These days, direct connections and the GDSs’ ability to display airlines’ ancillary services are an important issue for the travel industry and each side’s opinions are diametrically opposed. Travelport has published a statement concerning AA’s direct connect. Travelport disagrees with AA and claims most of AA’s statements to be “myths”.
Although Travelport’s argumentation seems valid at first glance, when thinking about it you realize that things are not as easy as Travelport would like them to be. We believe there is a need for clarification. So, to understand our point-of-view, please read the following statement:
“I would like to add my 5 Cents to the topic – again just to justify movement in the industry with no personal interest as we provide connectivity to the GDSs and gain nothing by direct connect – but I’m personally surprised by how certain individual try to save the status-quo and do not realize that the world has already changed.”
Travelport: “Travelport understands that AA wants to drastically reduce agency distribution payments even though those payments already represent a very small percentage of the value of the tickets sold. AA is aggressively trying to persuade agencies to bypass the GDSs by offering agencies short-term incentives to shift AA bookings to a direct connection. But a successful direct connection will result in the 100 percent long-term loss of an agency’s financial assistance (FA) through the GDS for all of its AA bookings. Also, even if AA offers an agency an increased incentive to offset the lost FA for some period, the agency is still left with the inefficiencies of booking most airlines through the GDS, and having to book AA through a direct channel….”

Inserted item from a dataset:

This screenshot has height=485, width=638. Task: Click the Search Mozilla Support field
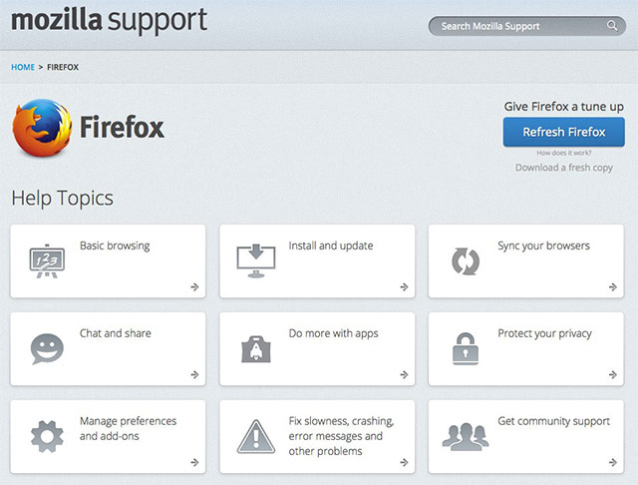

Strauss: Travelport seems to forget that it is not the airline that pays the bill in the end, it is actually the traveler. Our understanding is that AA tries to make the travel distribution chain leaner which usually brings the price down. If an agency brings value to the table we believe no airline (respectively the traveler) would hesitate to pay an incentive for such value. If an agency just takes the first call and executes the booking why would a traveler need to pay for this? Agencies need to have their own infrastructure in place. The supermarkets also build their shelves themselves and don’t let their forwarding companies build them.
Travelport: “Direct Connect would require agencies to connect directly to AA’s systems to book a flight. Direct Connect would therefore require an agency to spend time and money to change its computer systems to allow the booking to be made on AA’s internal system. Direct Connect would also generate multiple travel records that agents would be required to coordinate, thereby creating still more inefficiencies. Additionally, typical GDS processing (i.e. availability, pricing, shopping, PNR creation, and ticketing) would be moved within AA’s platform, causing the agency to create duplicate steps in day-to-day processes. The Direct Connect process will not allow shopping and booking to be completed in the GDS which eliminates the tremendous one-stop efficiencies that led to the creation of the GDSs by the airlines in the first place. Again, if additional carriers follow AA’s lead, these inefficiencies will be compounded.”
Strauss: If Travelport would open their system and i.e. offer their universal PNR to everybody (not just the party who books a flight through the Travelport GDSs) they could actually make profit on this – if their universal PNR is better than the one from the competition. Otherwise there are tons of companies (incl. TripIt, etc.) who would happily step in and fill the gap.
Travelport: “…. But AA’s proposed Direct Connect solution is really confusing because you will be forced to use multiple systems thereby causing great difficulties in providing your customers informed choices. The comparisons you make every day to serve customers’ best interests – to match their preferred flight times and find the best routings and fares – will be dramatically more difficult.”
Strauss: Technology is here to fix things. I believe technology is capable of handling huge amount of comparison. If not and Travelport’s assumption is correct than nobody will be able to handle that complexity and everybody will return to Travelport and alike as the one and only(s) who have figured out travel distribution. So the question becomes is Travelport up for the challenge and do they provide the best possible service for the traveler?
Travelport: “Travelport is ready, willing and able to work with AA to deliver the customization AA is talking about. The Travelport Universal Desktop and Travelport Universal API products demonstrate commitment to invest in new technology that solves for individual customization and aggregation of new content not historically available within the GDS, while creating an efficient desktop for travel agents that also allows suppliers to customize and differentiate their content……”
Strauss: And here it sounds like Travelport is up for the challenge and well prepared! So what is there to worry about unless they fear that others might do it better?